ABSTRACT
Item response theory (IRT) is a collection of statistical models and methods used throughout the social sciences to construct tests and generate scores for individuals. IRT is widely used in high-stakes tests (e.g., GMAT, GRE, LSAT), state summative assessments, credentialing exams (e.g., NCLEX-RN), large-scale educational surveys (e.g., NAEP, PISA, TIMSS), and other aptitude tests (e.g., ASVAB). Though IRT is most closely associated with educational measurement, it has been used in many disciplines due to the generality of the underlying statistical framework. More specifically, in IRT, the individual trait is unobserved, or latent, and is assumed to underlie the observed item responses. In educational testing, the latent trait is typically interpreted as ability. However, the idea of a latent trait is quite general, and consequently IRT has been used in many other disciplines. For example, IRT has been used to study depression in clinical psychology, ideology in political science, and quality of life in healthcare.

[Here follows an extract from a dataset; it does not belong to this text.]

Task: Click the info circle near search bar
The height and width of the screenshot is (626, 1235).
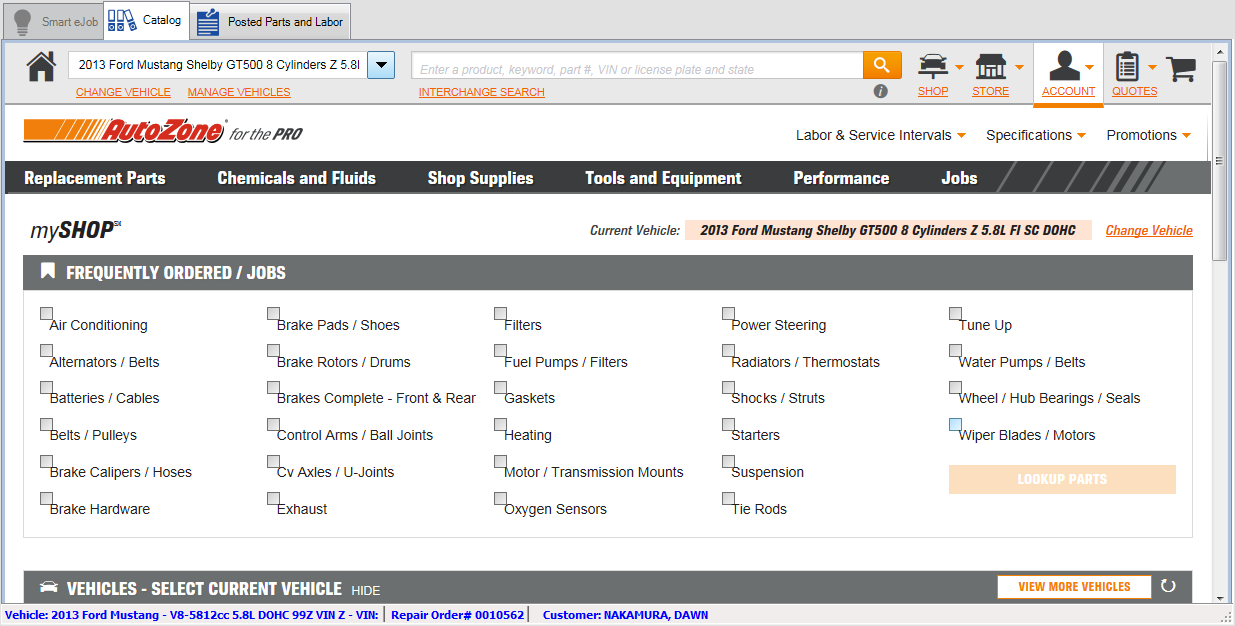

An IRT model defines the probability of an item response as a mathematical function of the latent trait as well as item parameters, such as item difficulty. Typically, IRT analyses proceed in two stages. In a first stage, the observed item responses from a sample of individuals are used to estimate the item parameters. In a second stage, these item parameter estimates, along with an individual’s item responses, are used to estimate the individual’s latent trait. This latent trait estimate is the individual’s IRT score.
The separation of item and person parameters is a distinguishing feature of the IRT framework, and it provides a great degree of flexibility in test construction and other applications. For instance, item parameter estimates from different tests can be transformed to be on the same scale. Then, subsets of items can be selected to create different test forms, and the resulting test scores will still be directly comparable. In general, this is the process underlying computerized adaptive testing, where each test is tailored to the examinee’s ability.